In this aerial photo chunks of ice follow flooding from an ice jam in Crooked Creek, Alaska, May 15, 2023. Ice jams along two Alaska rivers unleashed major flooding over the weekend. (Jennifer Wallace, Alaska Division of Homeland Security and Emergency Management via AP)

Breaking ice jams, rapid snowmelt flood homes, businesses and roads across Alaska

Flooding across Alaska has inundated scores of homes, with several of them knocked from their foundations by large ice chunks, and shut one of the state’s few east-west highways down to one lane.

Ice jams on the Yukon and Kuskokwim rivers caused most of the damage through a large swath of Alaska, while a quick melt of the snowpack caused Moose Creek to overflow near Glennallen, causing delays for motorists on the Glenn Highway which connects Anchorage to points east, including Canada.

Multiple homes and buildings flooded in Glennallen, including a grocery store.

The sewer system in Glennallen, about 180 miles northeast of Anchorage, was impacted by the flooding and portable restrooms were being brought in until repairs can be made, the Alaska Department of Homeland Security and Emergency Management said in a statement.

“Large pumps are dewatering flooded areas, gravel is being laid for emergency access repair, and emergency sewer line repairs are underway,” the statement said.

The Glenn Highway was expected to remain open, with a pilot car escorting motorists through flooded areas.

Glennallen resident Isaac Beshaw told Anchorage television station KTUU that the snowpack usually melts slowly but warm temperatures this year sped that up.

“This year it got so hot, so fast, that everything, wherever it came from, just came down splashing and just flooded the whole thing,” he said.

Drone video from KTUU showed numerous cars, trucks and trailers submerged, with oil and gas sheens visible in the standing water.

Ice jams on the Yukon and the Kuskokwim broke over the weekend, sending huge chunks — some up to 12 feet tall — and water into riverbank communities.

Along the Yukon River in the eastern portion of the state, 15 homes in the community of Circle were flooded and at least three were pushed off their foundations, emergency management officials said.

Flooding concerns were reported in two other Yukon River communities, including two inundated homes in Eagle and more in Fort Yukon.

Along the Kuskokwim River in southwest Alaska, multiple homes were flooded and at least four dislodged from their foundations in Crooked Creek. The runway was open, and drinking water, supplies and two medical professionals were flown to the village.
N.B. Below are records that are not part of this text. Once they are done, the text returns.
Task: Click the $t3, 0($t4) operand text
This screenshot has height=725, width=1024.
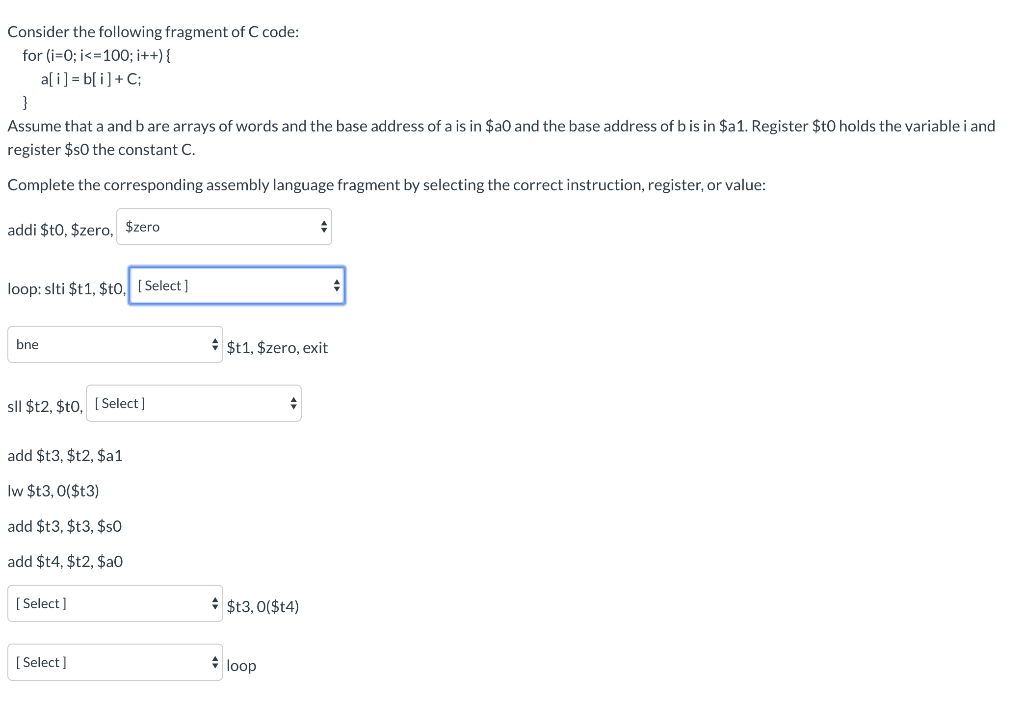Action: (262, 606)
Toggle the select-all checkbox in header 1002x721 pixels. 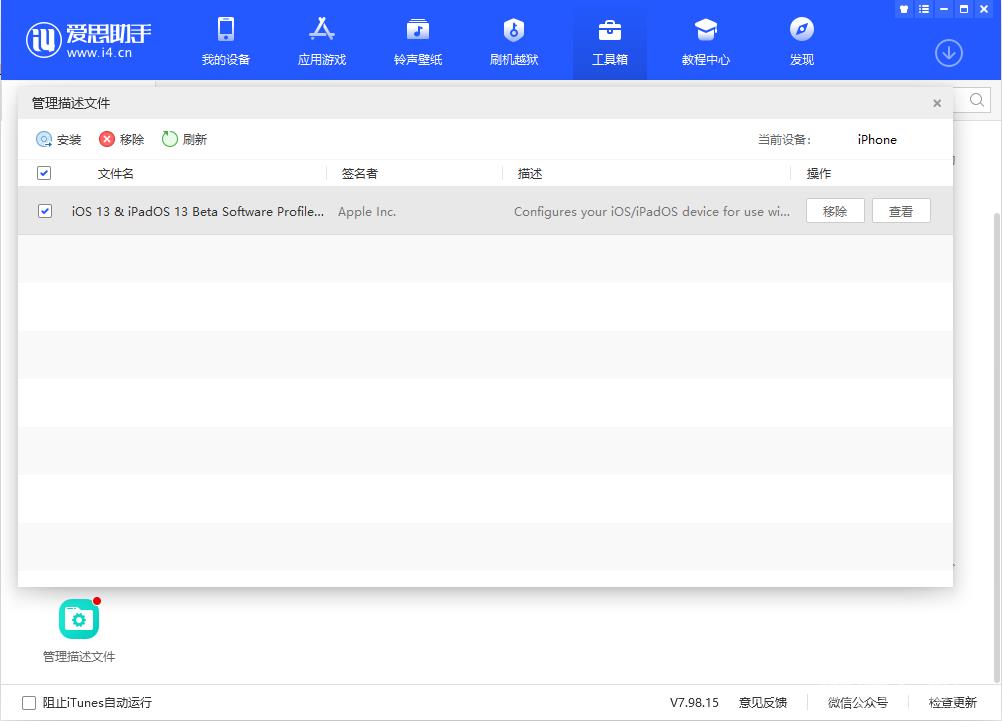[44, 173]
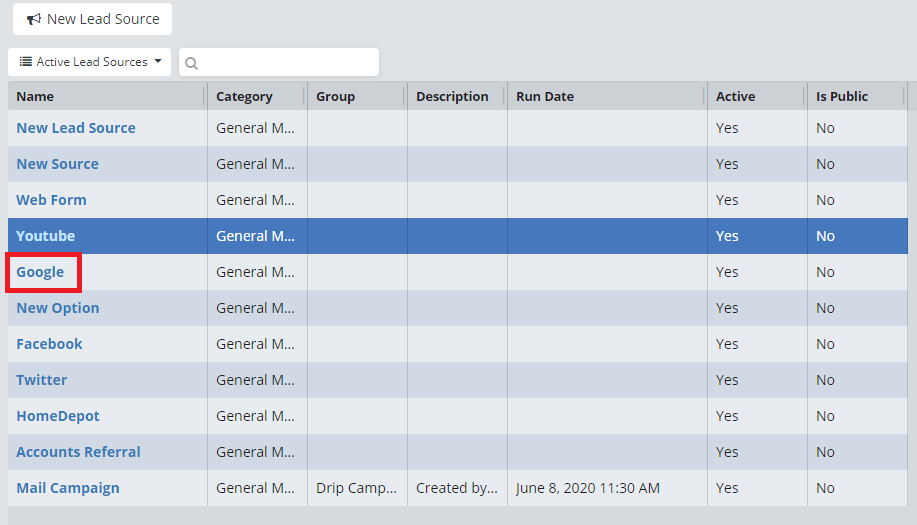This screenshot has height=525, width=917.
Task: Open the Active Lead Sources dropdown
Action: click(90, 62)
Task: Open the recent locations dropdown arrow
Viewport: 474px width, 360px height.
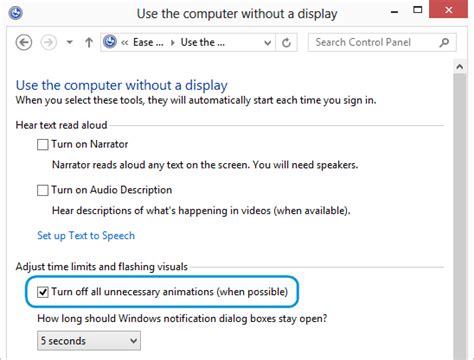Action: click(x=69, y=42)
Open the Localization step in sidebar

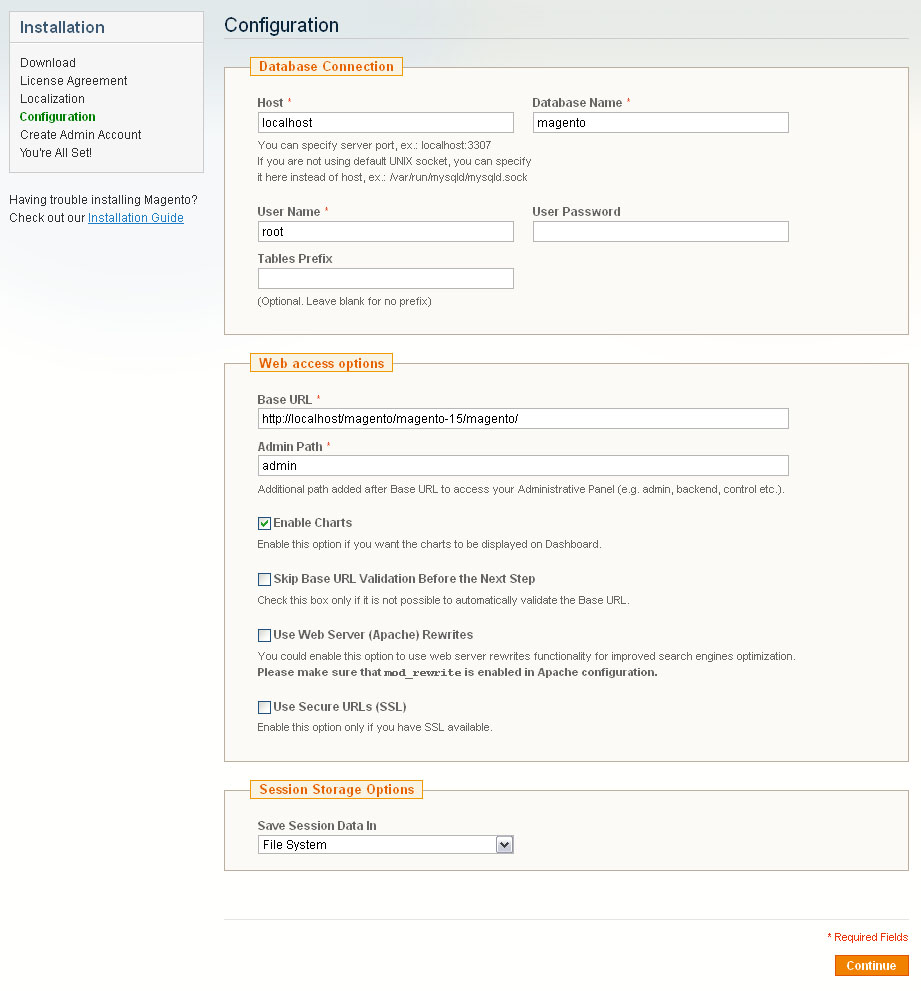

All Crooked Creek residents were reported to be safe and accounted for, and the clinic was operational, the emergency management agency said. A shelter was set up at the school. Generators and personnel to repair the village well were also sent, and power was partially restored.

The flood damage has the potential to be devastating in Crooked Creek and Circle, each of which has less than 100 residents. Gov. Mike Dunleavy issued a disaster declaration for both communities, along with Eagle and Glennallen.

At least two homes in Red Devil, another Kuskokwim River community, also flooded.